Suscríbete

Contenido exclusivo para suscriptores digitales

Balonmano - Liga Sacyr Asobal

El último canto de Javi Díaz

El meta, que se retira a final de temporada, brilla a sus 45 años en el Frigoríficos

Javi Díaz, ayer, en el pabellón de O Gatañal tras el entrenamiento del Frigoríficos. |  // GONZALO NÚÑEZ

Javi Díaz, ayer, en el pabellón de O Gatañal tras el entrenamiento del Frigoríficos. | // GONZALO NÚÑEZ

Fue un partido de los de guardar en vídeo, de los de volver a paladear en momentos de bajón, de los de enseñar en la formación de porteros. La última exhibición de Javi Díaz llegó en Guadalajara, en la vital victoria del Frigoríficos del Morrazo. El meta de O Rosal capitaneó a los suyos y volvió a demostrar que la edad no solo es una mera entelequia, sino que en su caso los 45 años son una clara ventaja competitiva. Y una tendencia que bien conoce el Cangas tras haber recuperado del retiro hace tres temporadas a Diego Moyano para convertirlo en la sensación de la Liga a sus 47 años. Hombrados (48), Sierra (42) y De Hita (43) marcan una dinámica bajo palos que tiene su extrapolación en jugadores de campo como Muratovic (41), Carou (40) o Lon (43). La veteranía es un grado en el balonmano.

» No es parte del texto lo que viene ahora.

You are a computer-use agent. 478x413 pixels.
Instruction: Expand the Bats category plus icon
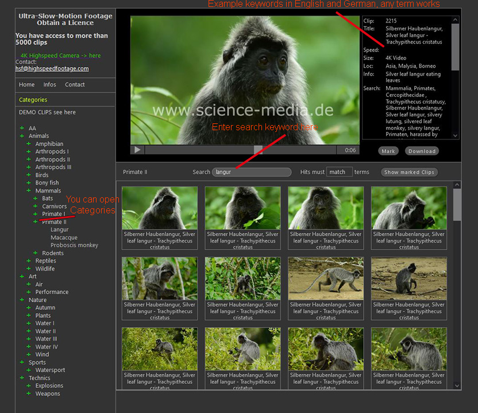36,198
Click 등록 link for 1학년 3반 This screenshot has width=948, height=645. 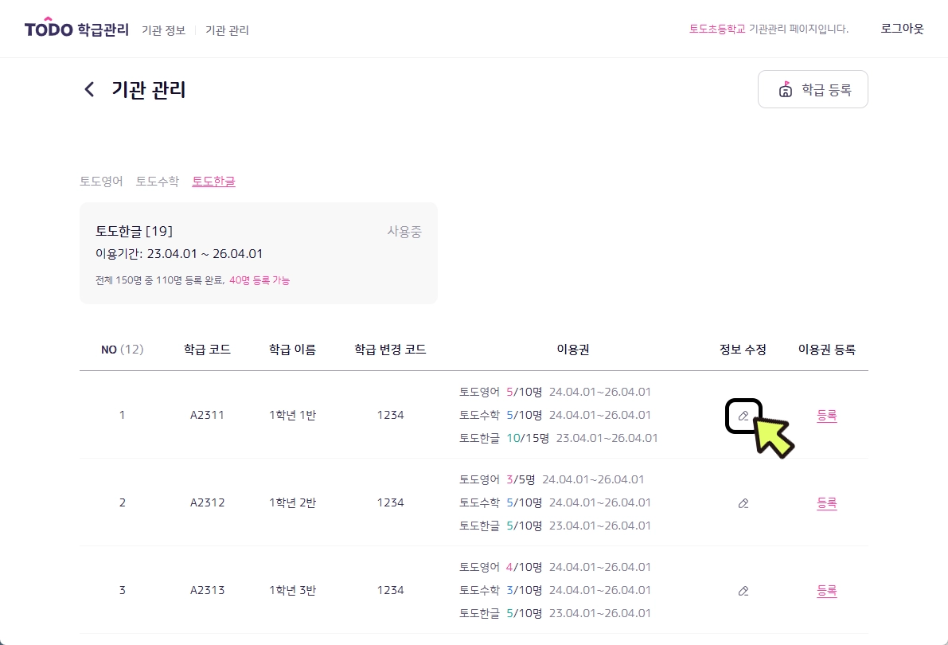coord(826,591)
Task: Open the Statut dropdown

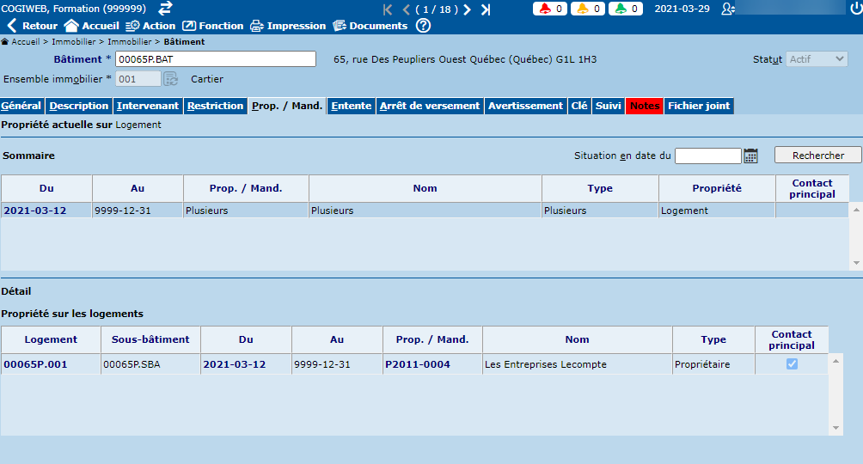Action: point(817,59)
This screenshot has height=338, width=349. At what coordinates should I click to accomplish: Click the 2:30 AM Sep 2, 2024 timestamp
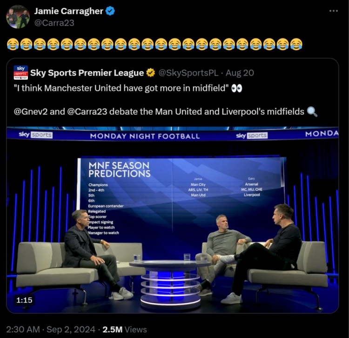(51, 329)
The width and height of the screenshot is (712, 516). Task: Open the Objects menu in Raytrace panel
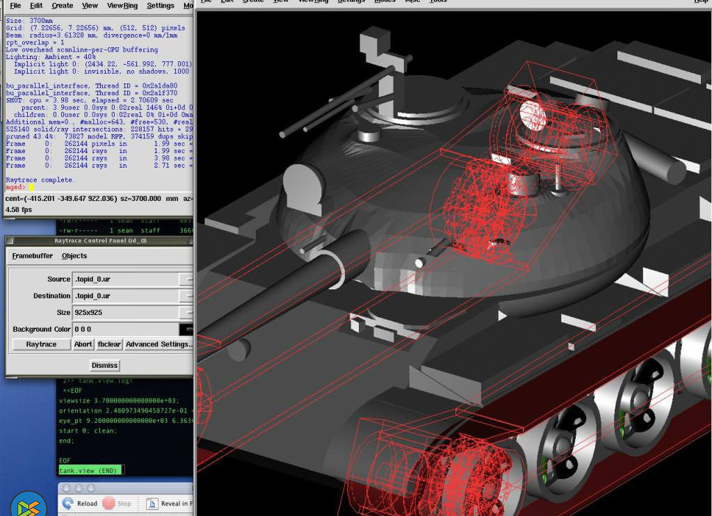tap(74, 256)
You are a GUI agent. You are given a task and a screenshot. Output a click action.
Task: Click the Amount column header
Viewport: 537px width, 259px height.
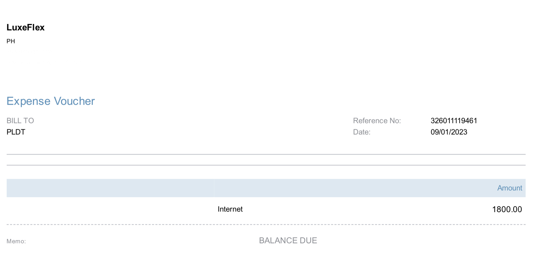pyautogui.click(x=509, y=188)
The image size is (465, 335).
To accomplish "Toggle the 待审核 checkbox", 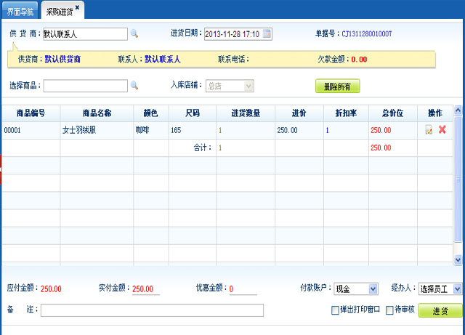I will 389,310.
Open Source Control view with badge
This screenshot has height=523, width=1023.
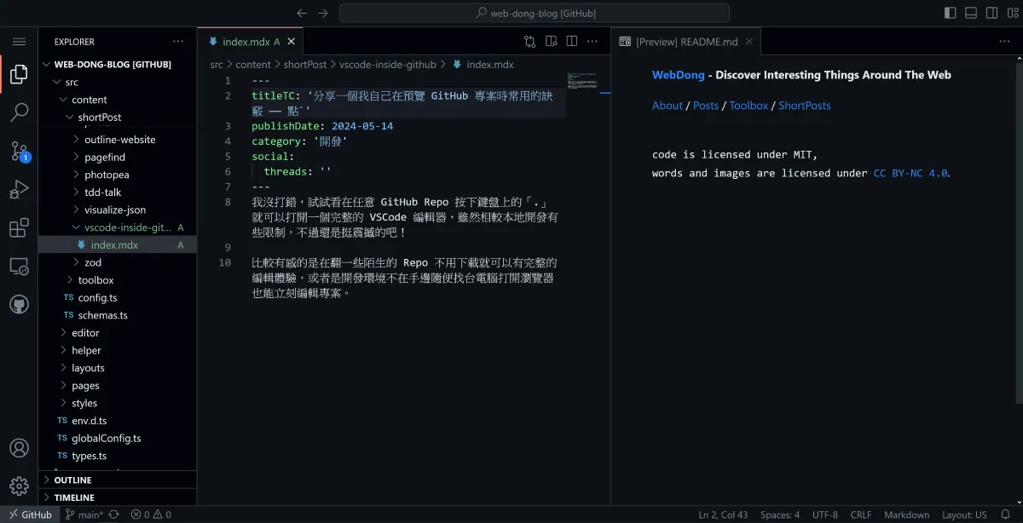point(19,152)
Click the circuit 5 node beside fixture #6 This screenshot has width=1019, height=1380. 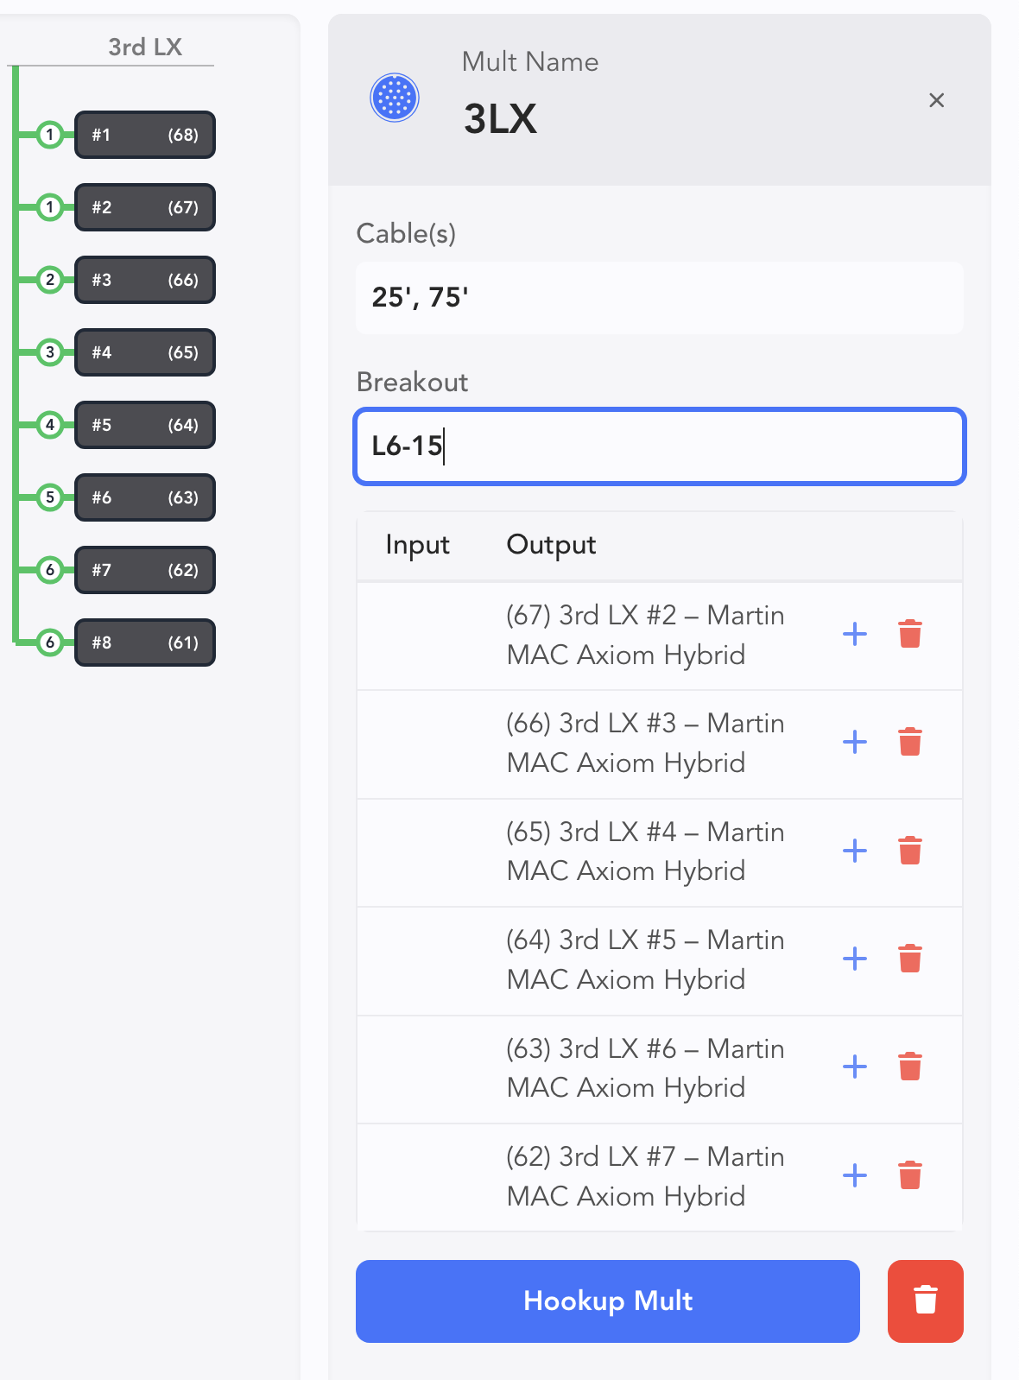(50, 497)
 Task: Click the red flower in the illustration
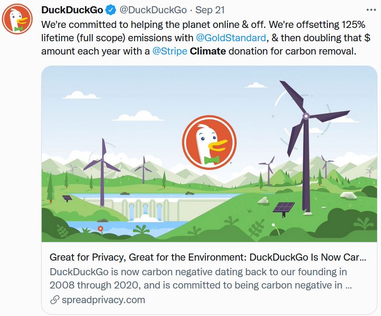[100, 228]
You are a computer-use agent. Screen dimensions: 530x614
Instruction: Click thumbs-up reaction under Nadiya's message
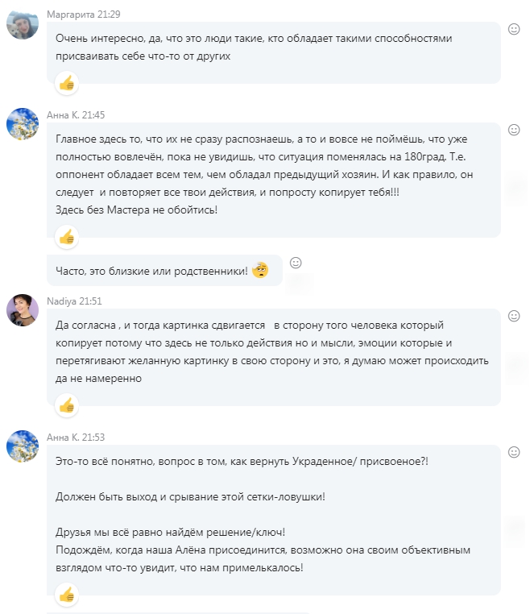(x=67, y=404)
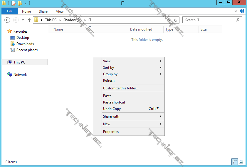The height and width of the screenshot is (167, 247).
Task: Switch to Large icons view in status bar
Action: tap(241, 162)
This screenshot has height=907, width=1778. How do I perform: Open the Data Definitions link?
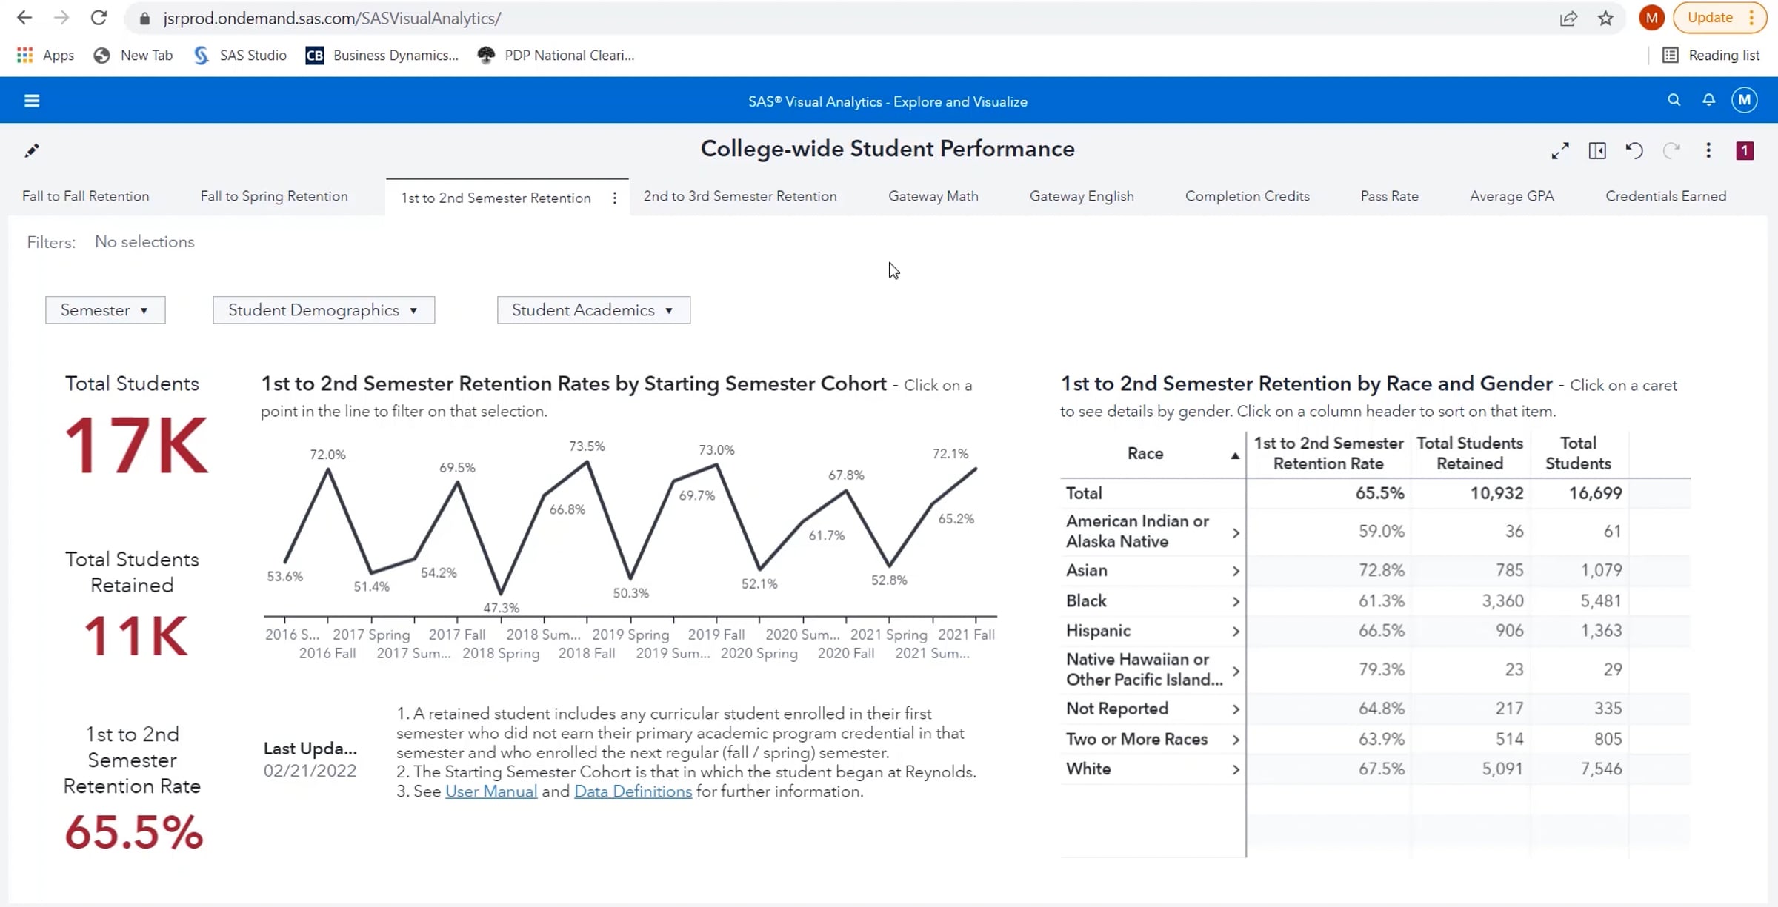[633, 791]
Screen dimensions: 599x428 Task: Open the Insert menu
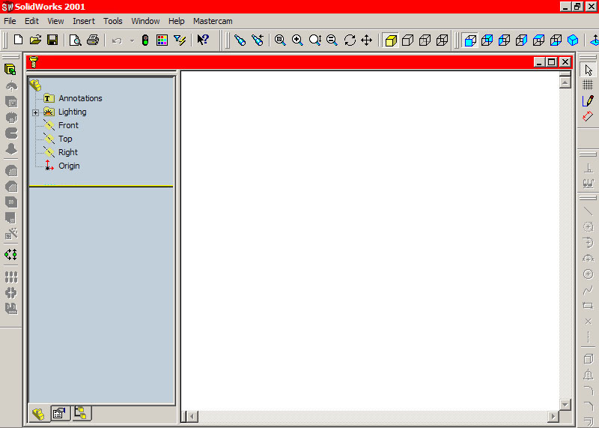(x=84, y=21)
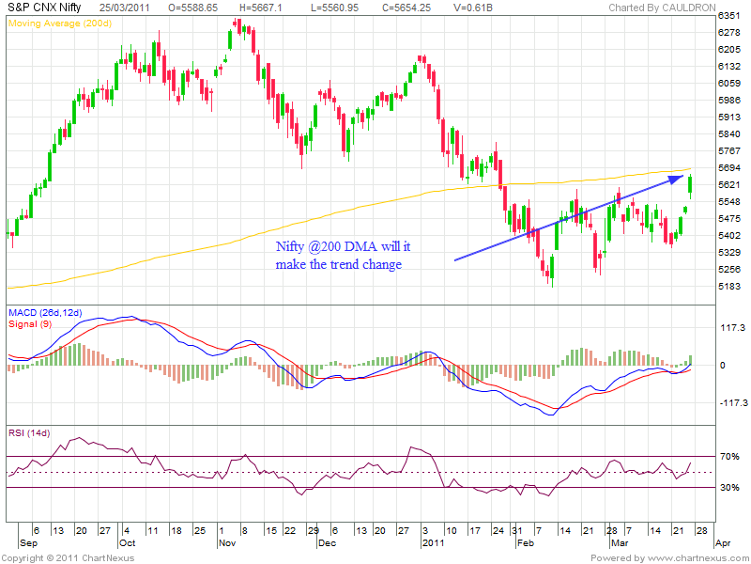
Task: Click the 70% RSI overbought level label
Action: coord(728,456)
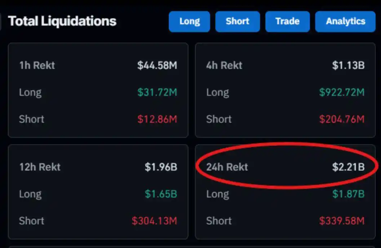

“Al final la edad te da otras cosas; te faltan recursos físicos pero tienes experiencia. Y en portería te van quedando todos los jugadores en la memoria, tienes tu base de datos mental”, señala el portero de O Rosal. Precisamente esa experiencia, adquirida tras más de medio millar de partidos en la Asobal y de haber pasado por los cuatro grandes gallegos (Frigoríficos, Octavio, Teucro y Chapela), además de por Cantabria, Aranda o Atlético Valladolid, es lo que permite a Díaz asumir con normalidad su actuación. “Lo importante es el equipo. Parece que levantamos cabeza un poco. En Logroño jugamos bien, ganamos al Nava y la pena fue la derrota ante el Sinfín”, dice.

Tan importantes como las paradas en sí (una de ellas entró en el top 5 de las mejores de la jornada) fue el papel del portero del Cangas para activar a un equipo que se afianzó en torno a su líder. “A lo mejor la edad te permite ser más consciente de los momentos de la temporada. Y Guadalajara era una final. Los jóvenes quizás no saben exactamente distinguir esos momentos”, reflexiona, destacando que “esto siempre es un binomio entre la defensa y la portería”. La irregularidad del equipo es lógica para él. “La base es muy joven y la juventud te da muchas cosas, pero la regularidad no es una de ellas”, razona el jugador del Frigoríficos.

En su caso particular está satisfecho por haber alcanzado un momento óptimo de forma. “Hemos estado cinco meses parados sin poder hacer nada y tengo 45 años. Luego llega el Covid y a parar otros 15 días. Y soy de los que necesita coger velocidad de crucero [ríe]”, añade.

Su futuro está muy claro. Después de haber aplazado su retirada los dos últimos años, este pasado por la pandemia del coronavirus, llega el momento de dejarlo. “Siempre he querido dejarlo estando bien y este es el año definitivo. Estoy contento en el Cangas pero necesito tiempo para mi familia”, subraya. Su salto a los banquillos –es entrenador nacional– es una posibilidad, pero no a corto plazo. “Quiero desconectar uno o dos años”, dice. De momento, toca disfrutarlo bajo palos.